# Records for processing
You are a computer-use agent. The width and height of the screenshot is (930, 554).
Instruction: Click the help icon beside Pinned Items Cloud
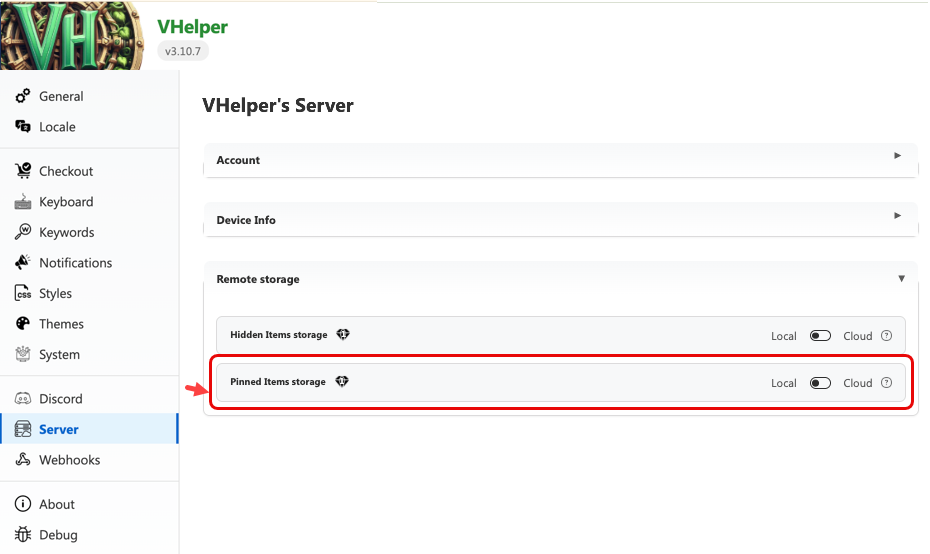(x=886, y=383)
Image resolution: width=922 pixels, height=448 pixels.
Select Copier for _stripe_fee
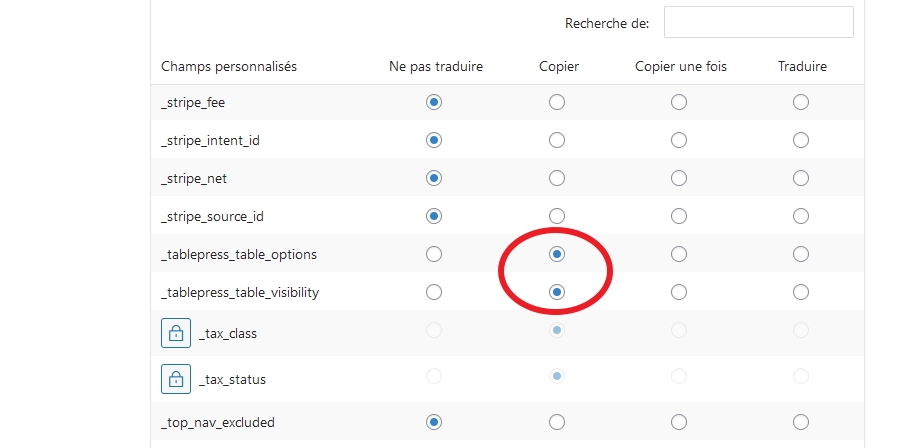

# What to do
Rewrite the rows above as a numbered list, skipping any blank lines and leaving out the pictures.

# Solution to this exercise
1. You are a computer-use agent. The width and height of the screenshot is (930, 554).
2. Instruction: Click the help icon beside Pinned Items Cloud
3. (x=886, y=383)
4. Image resolution: width=922 pixels, height=448 pixels.
5. Select Copier for _stripe_fee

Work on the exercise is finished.